Q: Tax Playa, can my car expenses be deducted off my income taxes?
Chris, Arlington VA
A: As a business expense, automobile costs are deductible. Any personal use of a car (including commuting) is not deductible. Eligible taxpayers can choose either the "actual cost" or "standard mileage" systems to account for cost. Overall depreciation and leasing deductions for cars are limited by other special rules.
For more on this topic, consult IRS Publication 463, "Travel, Entertainment, Gift, and Car Expenses."
If you use your car for business purposes, the costs associated with the vehicle are deductible. Commuting is not a business purpose.
You have a choice of how to document your expenses:
- Actual Expenses. These include parking, tolls, loan interest, property taxes, depreciation on the vehicle, repair and maintenance, garage rent, tires, oil, insurance, registration fees, and gasoline. Expenses must be pro-rated between business and personal use.
- Standard Mileage Rate. This method allows a separate deduction for parking and tolls, but lumps all of the other expenses under a per-mile rate. For 2008, the standard mileage rate is $0.505 per mile. Only business-use miles are deductible.
If you want to use the standard mileage rate, you must elect to do so the first year the vehicle is placed in service as a business asset. In subsequent years, you can choose either the standard mileage or actual expenses method.
If you lease the car and elect standard mileage, you must continue to use it for the life of the lease.
You cannot use the standard mileage rate for fleets of cars, cars for hire, or on cars for which expensing/accelerated depreciation has been claimed.
I generally advise clients who have business use of the vehicle to keep track of miles, tolls, and parking fees, and be done with it. Keeping actual expenses is simply not worth any extra deduction amount (which is normally not that large to begin with).
However, for the sake of those who choose to use actual expenses, here are the in's and out's of a few categories of expenses:
- Interest. If you are an employee, the interest is not deductible (as an unreimbursed employee business expense). However, self-employed people can take an interest deduction.
- Taxes. This is deductible as an itemized deduction to employees, and as a business expense to self-employed people.
- Parking and Tolls. As noted above, this is deductible even to those who elect the standard mileage rate.
Depreciation and Leasing
Depreciation merits a further discussion. A car is eligible for Section 179 expensing, but only if the vehicle is more than 50% business use. The usual 179 expense limits apply.

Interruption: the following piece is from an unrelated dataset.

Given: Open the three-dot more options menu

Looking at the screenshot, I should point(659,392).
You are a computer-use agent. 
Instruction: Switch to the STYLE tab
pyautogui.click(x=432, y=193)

Another option is to take accelerated (MACRS) depreciation on the vehicle. This can also only be done if there is more than 50% business use. The MACRS life is 5 years, and either the straight-line, the 150%, or the 200% declining balance can be elected.
If the car is less than 50% business use, the straight-line method must be used. If the taxpayer is in AMT and the alternative depreciation system must be used, it too has straight-line depreciation and a longer depreciable life.

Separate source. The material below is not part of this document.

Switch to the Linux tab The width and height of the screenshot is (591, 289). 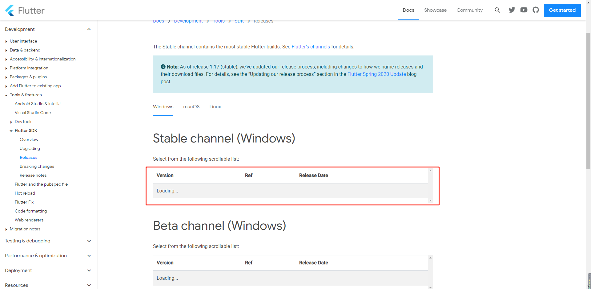tap(215, 107)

No matter what method of depreciation is elected, there is an annual limit on the dollar amount of the depreciation taken. The numbers are adjusted for inflation each year, but are roughly the following for cars:
Year 1: $3000
Year 2: $4800
Year 3: $3000
Years 4 and until fully-accounted for: $2000
For trucks and vans, the numbers are a little higher:
Year 1: $3400
Year 2: $5400
Year 3: $3300
Years 4 and until fully-accounted for: $2000
The numbers are still-higher for clean-fuel vehicles.

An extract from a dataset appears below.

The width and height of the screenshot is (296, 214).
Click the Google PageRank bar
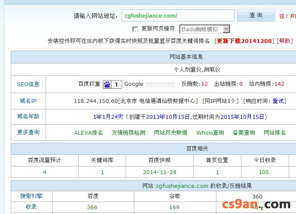pos(160,84)
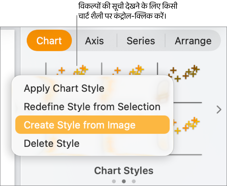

There is a special rule for expensed SUVs, which have a $25,000 annual limit. Like other expensed vehicles, the 50% business use and usual 179 limitations apply.
As a result, "luxury" cars are not very luxurious for tax purposes. Someone using MACRS at 200% declining balance would only get a full first-year depreciation deduction for a depreciable basis at or below $15,000 in the above example. Someone expensing the car would only be able to do so for $3000 worth of value. You thought I was kidding about the Ford Taurus?
This all makes depreciation a bit confusing with cars (as opposed to how simple and straightforward it is generally :-) )--yet another reason to use the standard mileage rate.
If a car is sold for an amount greater than its adjusted basis (cost minus depreciation plus improvements), then there is a capital gain paid at ordinary income rates. Even if you take the standard mileage rate, some implicit depreciation must be calculated that reduced the basis.
If a car is leased and actual expenses are elected, there is a limit on the leasing expense that can be taken every year if the fair market value of the car is over $16,000 or so and the lease term is more than 30 days. If these terms apply to you, you must reduce your lease deduction by the "inclusion amount," a complicated formula I won't get into here.
Bottom line: if you are eligible to claim business auto expenses, just keep track of miles, tolls, and parking. Use the extra time to be productive in your business.